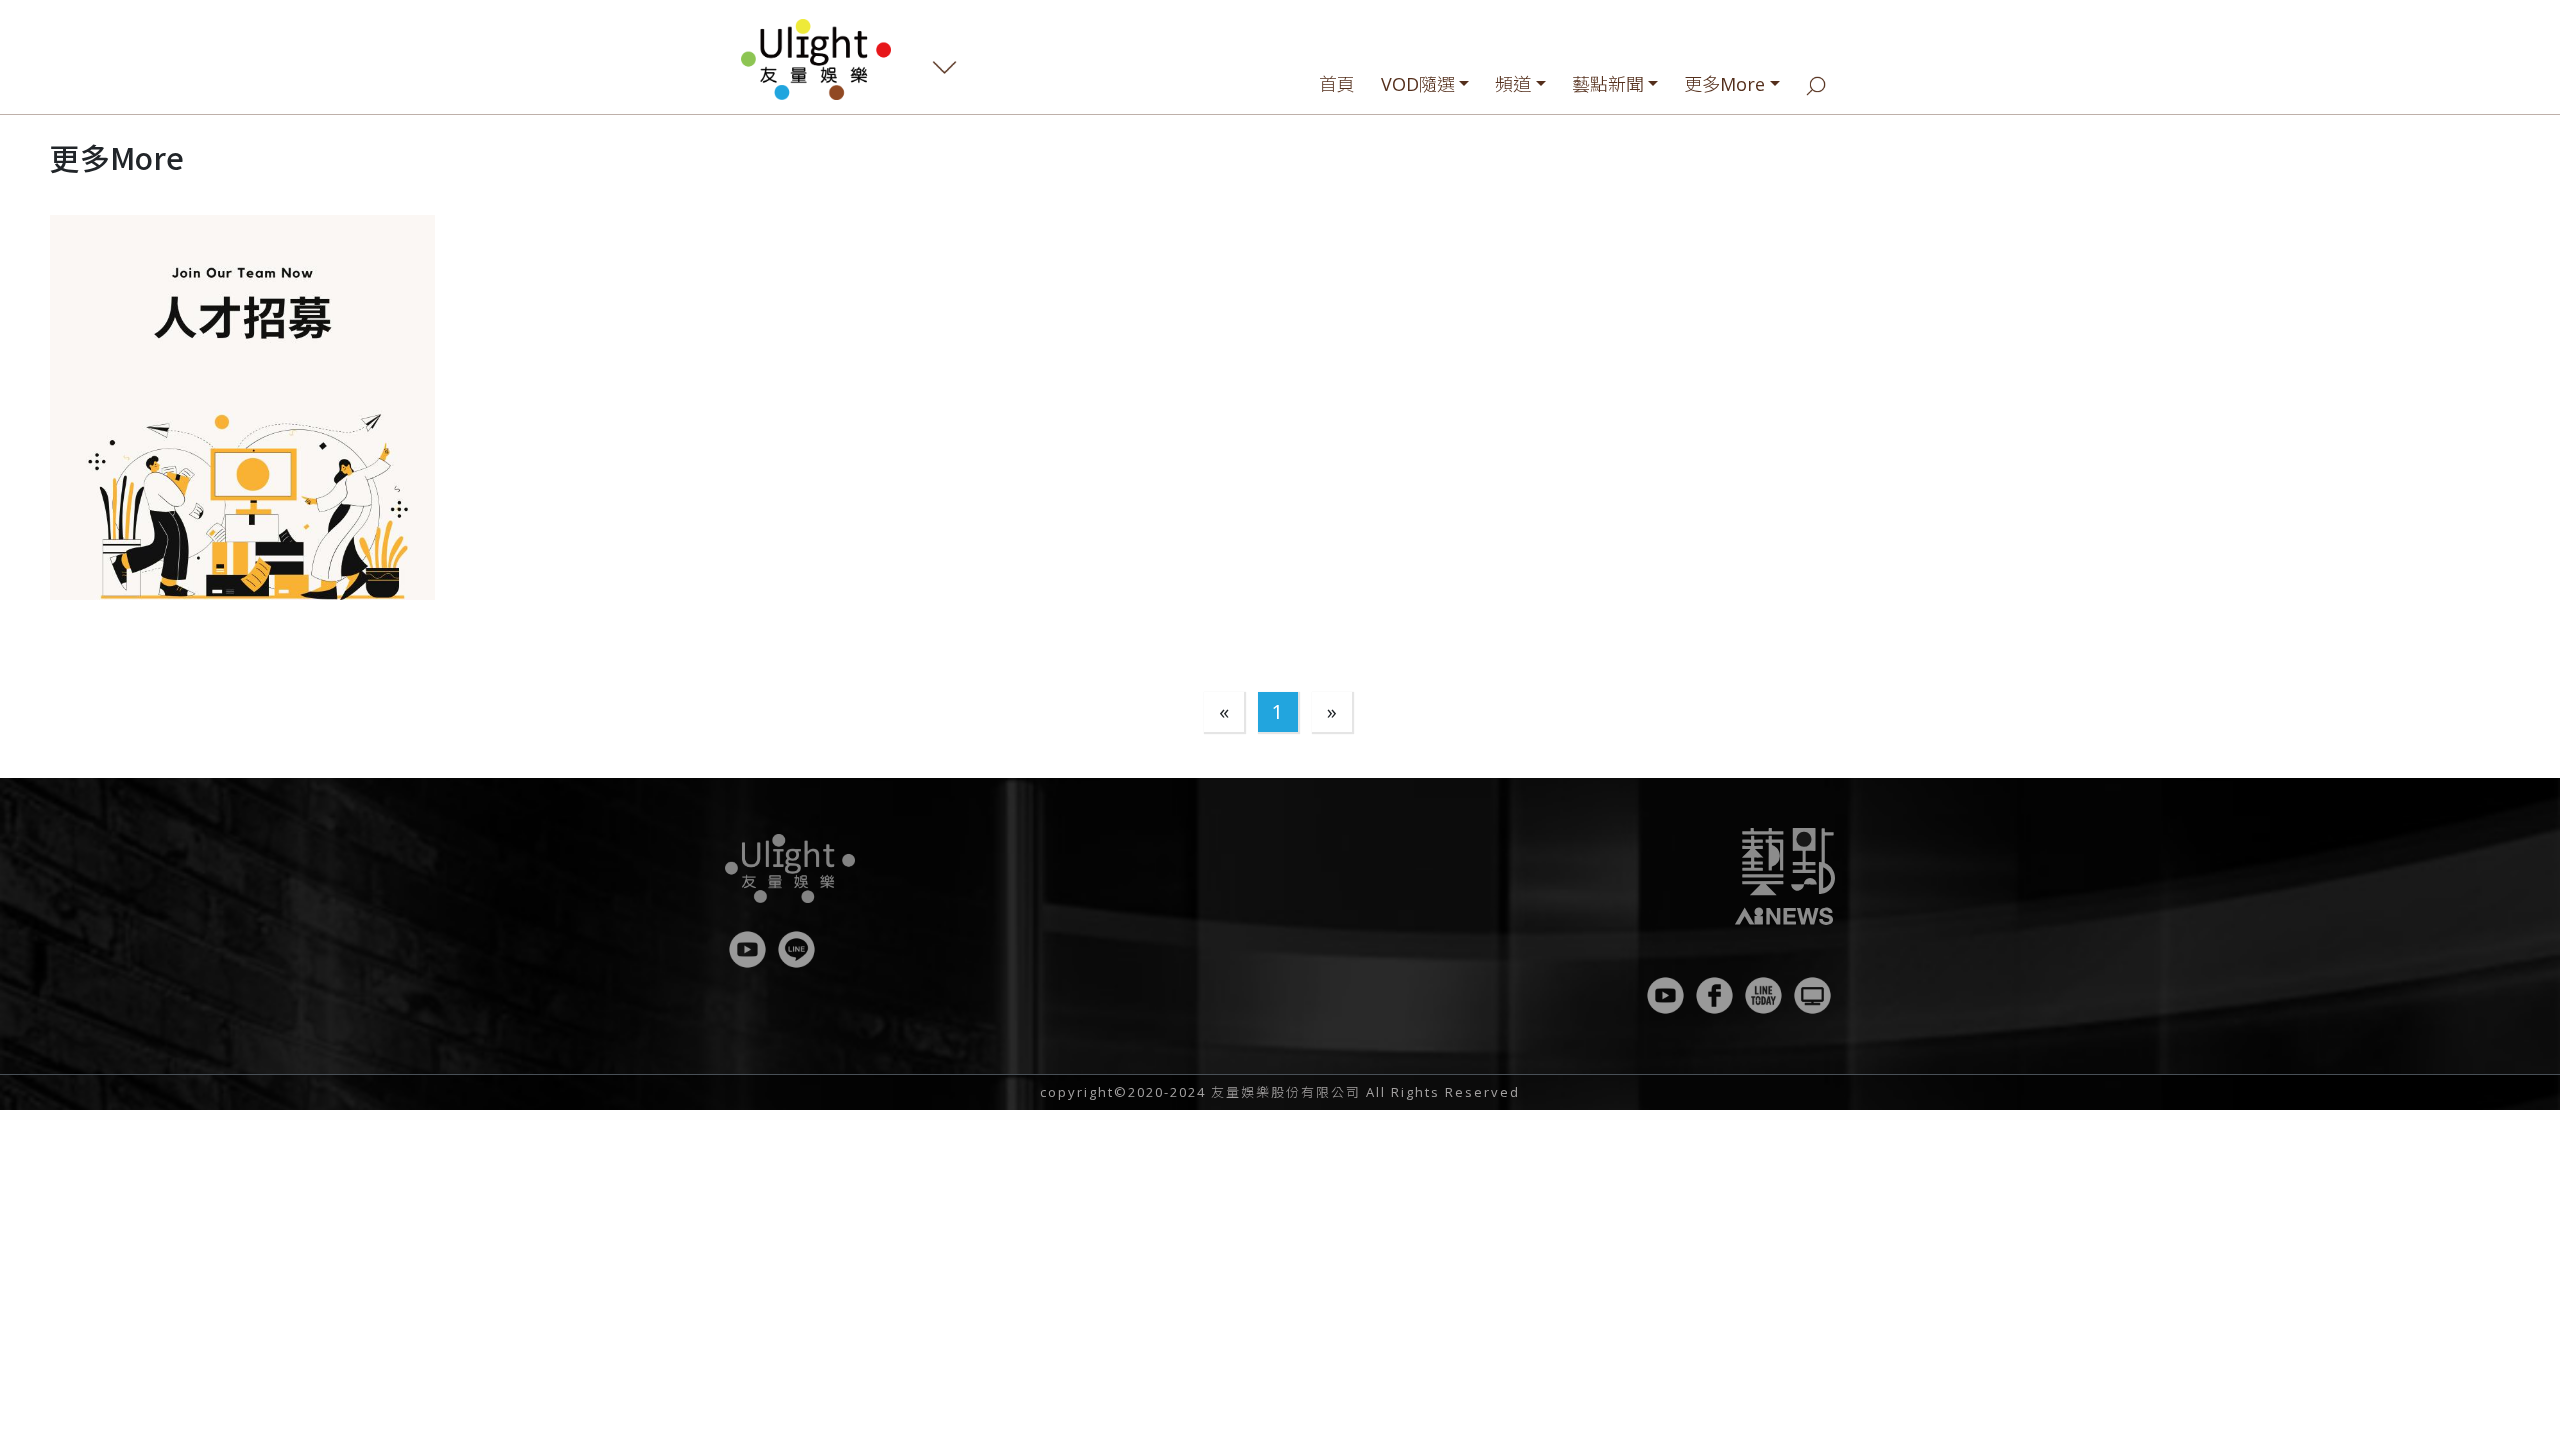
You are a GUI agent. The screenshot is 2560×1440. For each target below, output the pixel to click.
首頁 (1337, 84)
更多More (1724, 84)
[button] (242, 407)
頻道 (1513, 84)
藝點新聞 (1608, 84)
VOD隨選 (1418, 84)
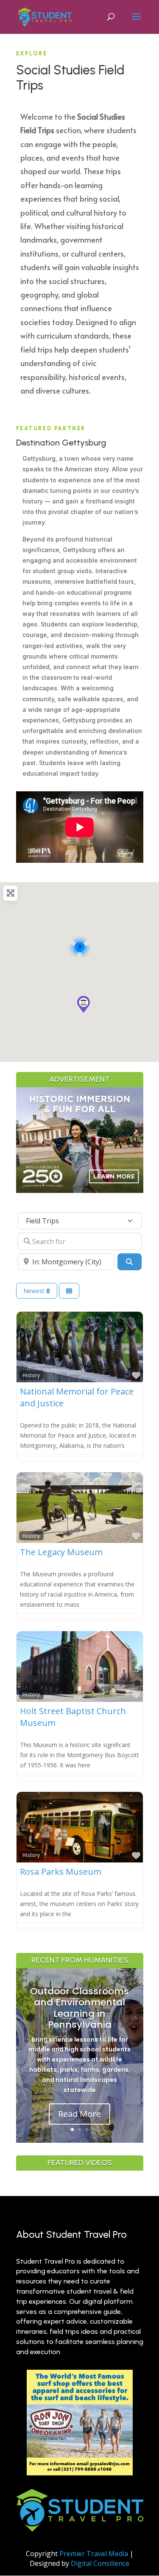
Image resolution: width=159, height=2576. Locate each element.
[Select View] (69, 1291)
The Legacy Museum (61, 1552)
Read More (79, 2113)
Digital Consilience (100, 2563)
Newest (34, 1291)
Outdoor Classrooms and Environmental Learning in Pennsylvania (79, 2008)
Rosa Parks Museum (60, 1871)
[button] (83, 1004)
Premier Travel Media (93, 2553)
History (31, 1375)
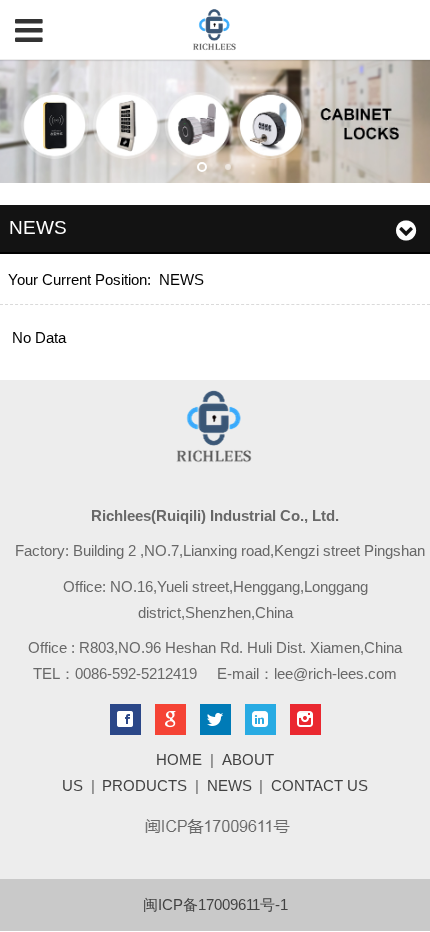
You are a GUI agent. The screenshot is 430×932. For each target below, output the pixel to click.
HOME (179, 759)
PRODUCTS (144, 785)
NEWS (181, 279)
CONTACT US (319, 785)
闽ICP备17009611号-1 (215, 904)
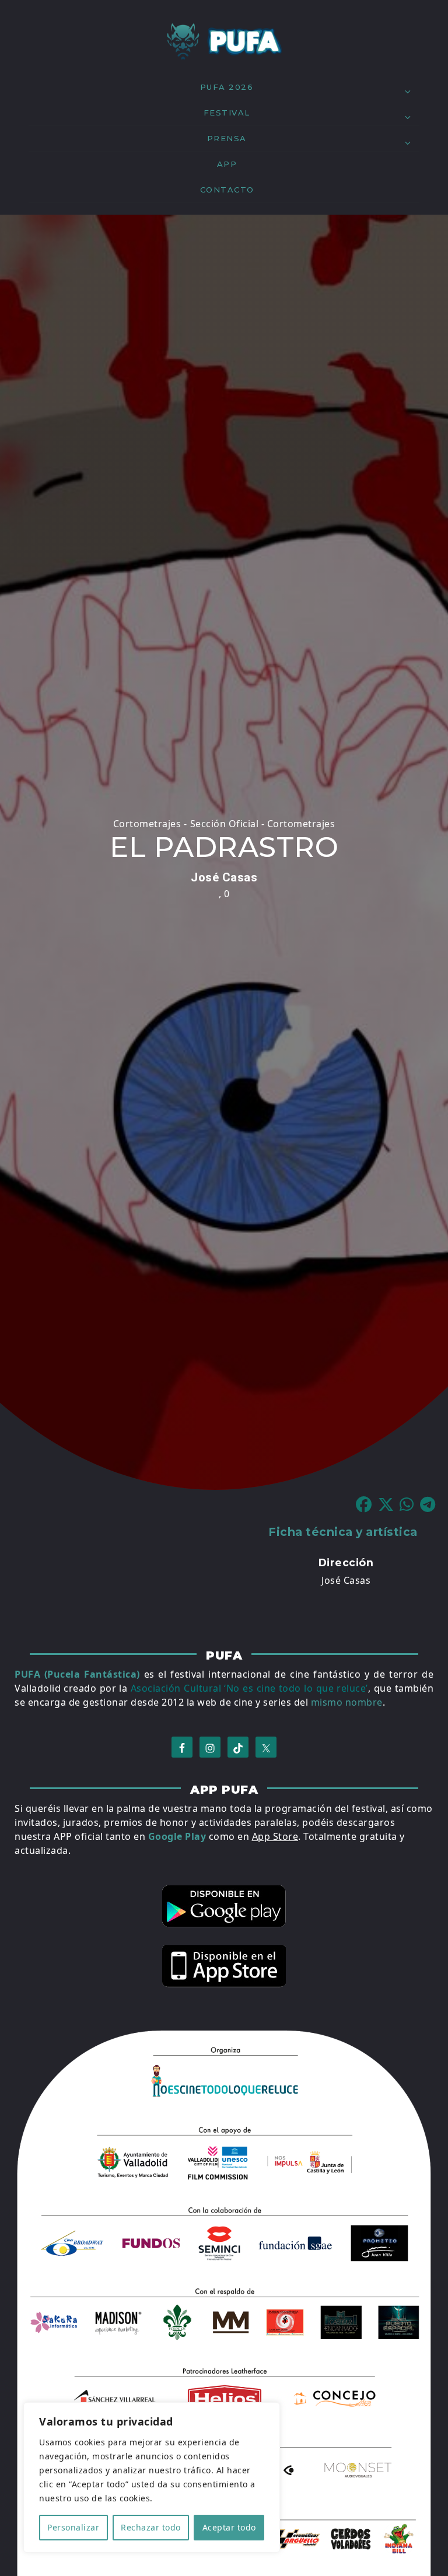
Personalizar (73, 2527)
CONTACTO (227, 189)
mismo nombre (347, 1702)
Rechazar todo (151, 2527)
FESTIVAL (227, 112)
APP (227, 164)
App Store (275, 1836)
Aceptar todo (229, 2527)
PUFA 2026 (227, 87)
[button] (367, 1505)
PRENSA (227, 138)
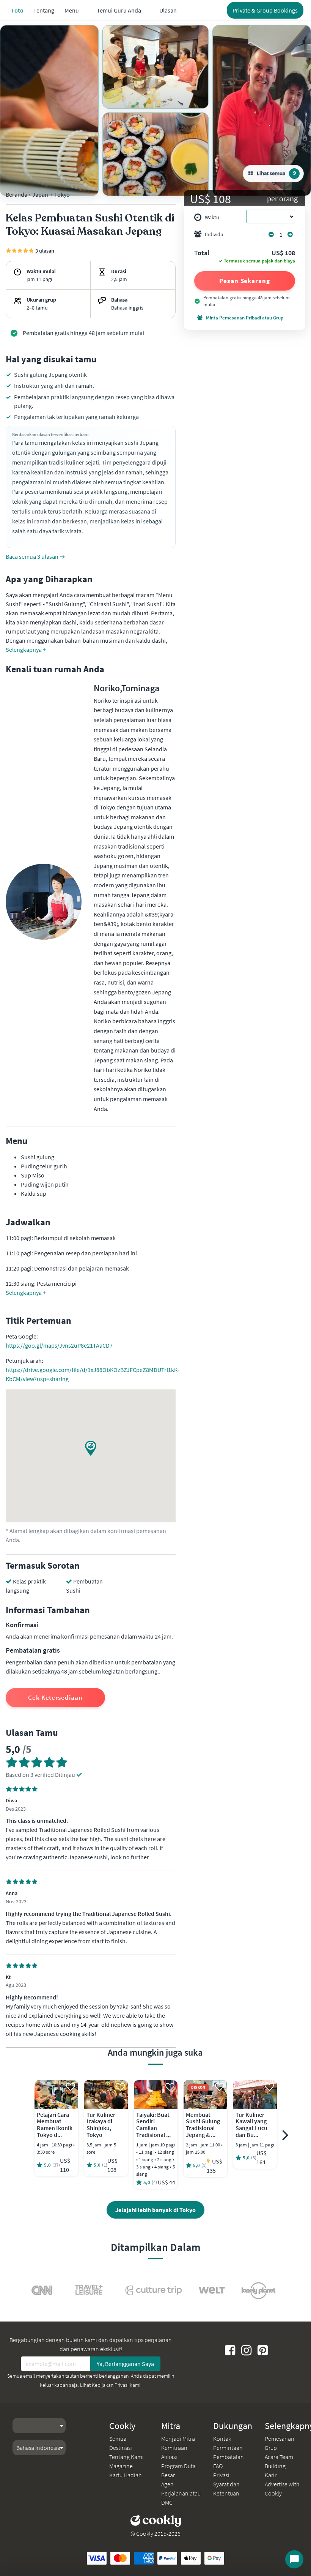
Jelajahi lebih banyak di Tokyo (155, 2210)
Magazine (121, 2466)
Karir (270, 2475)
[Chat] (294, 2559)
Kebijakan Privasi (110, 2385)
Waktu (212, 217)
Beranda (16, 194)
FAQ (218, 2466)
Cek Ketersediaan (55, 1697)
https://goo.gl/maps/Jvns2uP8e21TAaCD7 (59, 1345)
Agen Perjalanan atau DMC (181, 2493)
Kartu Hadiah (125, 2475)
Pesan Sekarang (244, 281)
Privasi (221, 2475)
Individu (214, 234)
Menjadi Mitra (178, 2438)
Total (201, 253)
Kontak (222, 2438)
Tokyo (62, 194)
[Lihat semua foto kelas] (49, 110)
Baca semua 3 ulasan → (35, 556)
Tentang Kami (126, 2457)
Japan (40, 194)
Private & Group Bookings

____

:: Task requirements ::
The response consists of the data above printed line for line, with no pictures.

:: Response to this exercise ::
You are a GUI agent. The screenshot is 2560×1440. For each target below, output the pixel to click.
首頁 (1337, 84)
更多More (1724, 84)
[button] (242, 407)
頻道 (1513, 84)
藝點新聞 (1608, 84)
VOD隨選 (1418, 84)
Image resolution: width=159, height=2576. Locate each element.
[Select View] (69, 1291)
The Legacy Museum (61, 1552)
Read More (79, 2113)
Digital Consilience (100, 2563)
Newest (34, 1291)
Outdoor Classrooms and Environmental Learning in Pennsylvania (79, 2008)
Rosa Parks Museum (60, 1871)
[button] (83, 1004)
Premier Travel Media (93, 2553)
History (31, 1375)
You are a GUI agent. The screenshot is 430×932. For each target below, output the pixel to click.
HOME (179, 759)
PRODUCTS (144, 785)
NEWS (181, 279)
CONTACT US (319, 785)
闽ICP备17009611号-1 (215, 904)
Personalizar (73, 2527)
CONTACTO (227, 189)
mismo nombre (347, 1702)
Rechazar todo (151, 2527)
FESTIVAL (227, 112)
APP (227, 164)
App Store (275, 1836)
Aceptar todo (229, 2527)
PUFA 2026 (227, 87)
[button] (367, 1505)
PRENSA (227, 138)
Jelajahi lebih banyak di Tokyo (155, 2210)
Magazine (121, 2466)
Karir (270, 2475)
[Chat] (294, 2559)
Kebijakan Privasi (110, 2385)
Waktu (212, 217)
Beranda (16, 194)
FAQ (218, 2466)
Cek Ketersediaan (55, 1697)
https://goo.gl/maps/Jvns2uP8e21TAaCD7 (59, 1345)
Agen Perjalanan atau DMC (181, 2493)
Kartu Hadiah (125, 2475)
Pesan Sekarang (244, 281)
Privasi (221, 2475)
Individu (214, 234)
Menjadi Mitra (178, 2438)
Total (201, 253)
Kontak (222, 2438)
Tokyo (62, 194)
[Lihat semua foto kelas] (49, 110)
Baca semua 3 ulasan → (35, 556)
Tentang Kami (126, 2457)
Japan (40, 194)
Private & Group Bookings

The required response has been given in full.